## REQUIRED ACTION
Once every line below has been checked for "computer", give only the number of lines that have it.
--------
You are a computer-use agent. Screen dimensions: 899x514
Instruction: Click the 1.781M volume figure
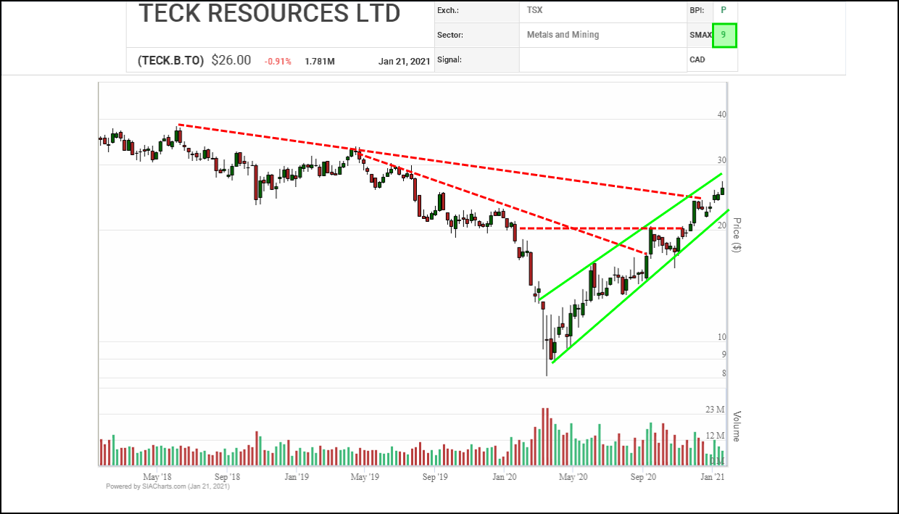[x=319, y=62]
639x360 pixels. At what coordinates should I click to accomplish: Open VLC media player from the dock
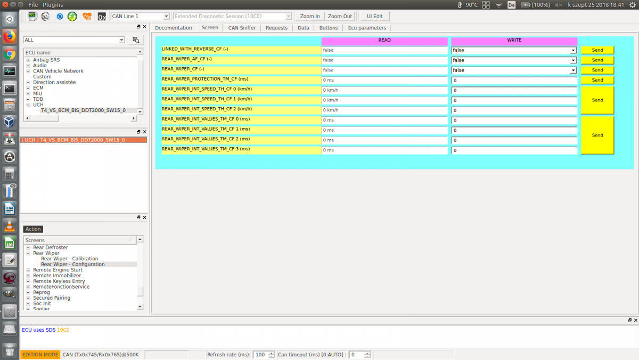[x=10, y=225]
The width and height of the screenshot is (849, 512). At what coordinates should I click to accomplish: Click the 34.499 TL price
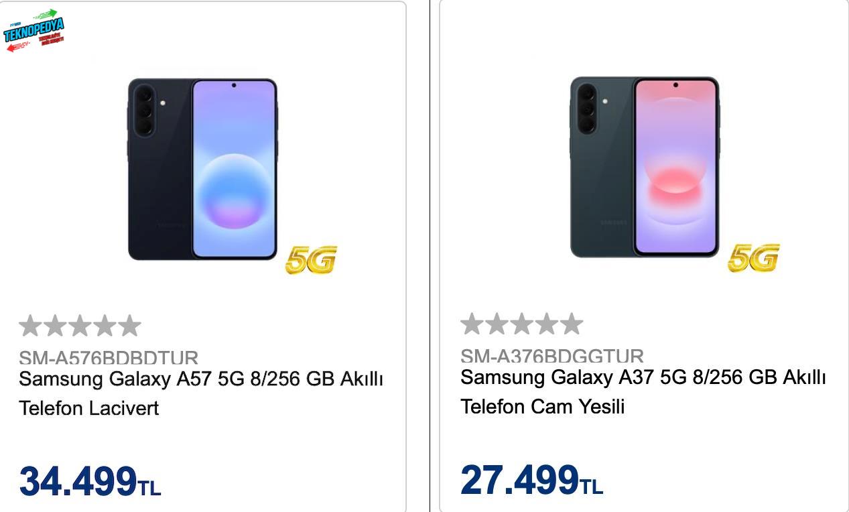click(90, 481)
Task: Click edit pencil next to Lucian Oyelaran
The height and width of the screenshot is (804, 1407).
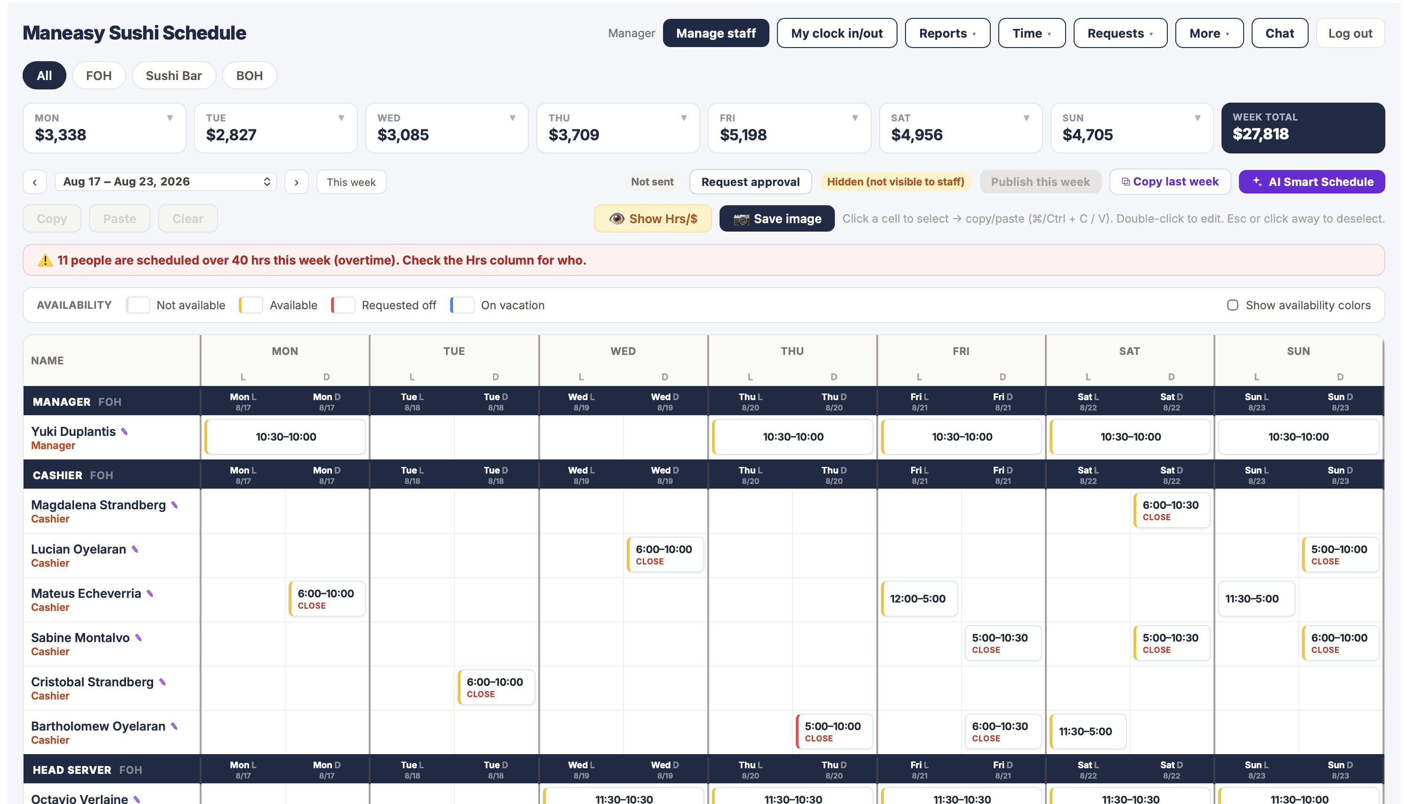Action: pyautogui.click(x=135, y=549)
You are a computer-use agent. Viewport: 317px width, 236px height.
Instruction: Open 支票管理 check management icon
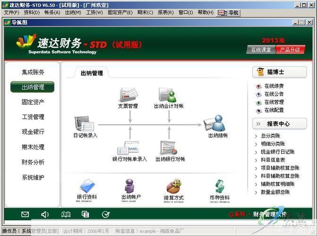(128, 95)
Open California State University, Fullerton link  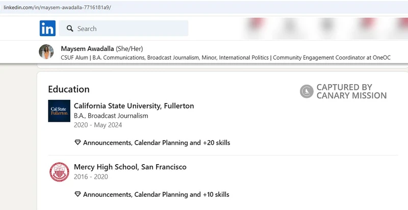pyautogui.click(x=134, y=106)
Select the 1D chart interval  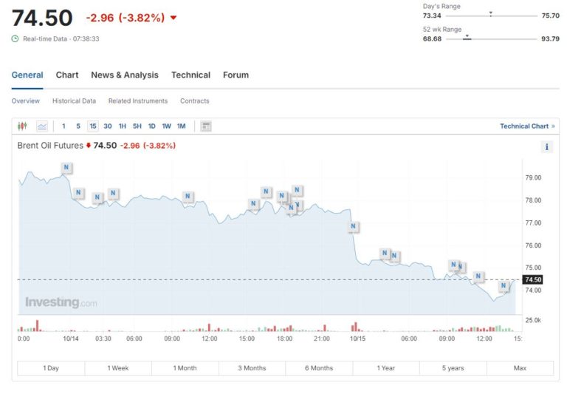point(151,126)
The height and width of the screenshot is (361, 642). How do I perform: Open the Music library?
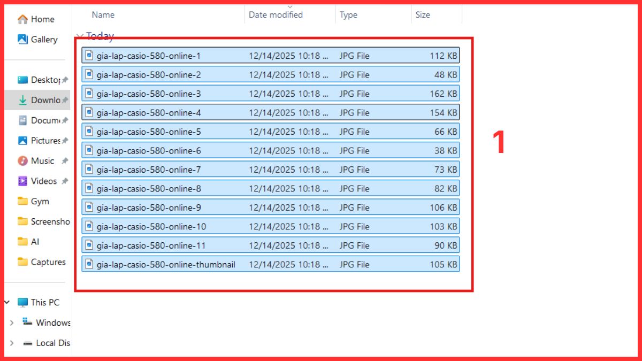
--------
## SOLUTION TO THIS EXERCISE
2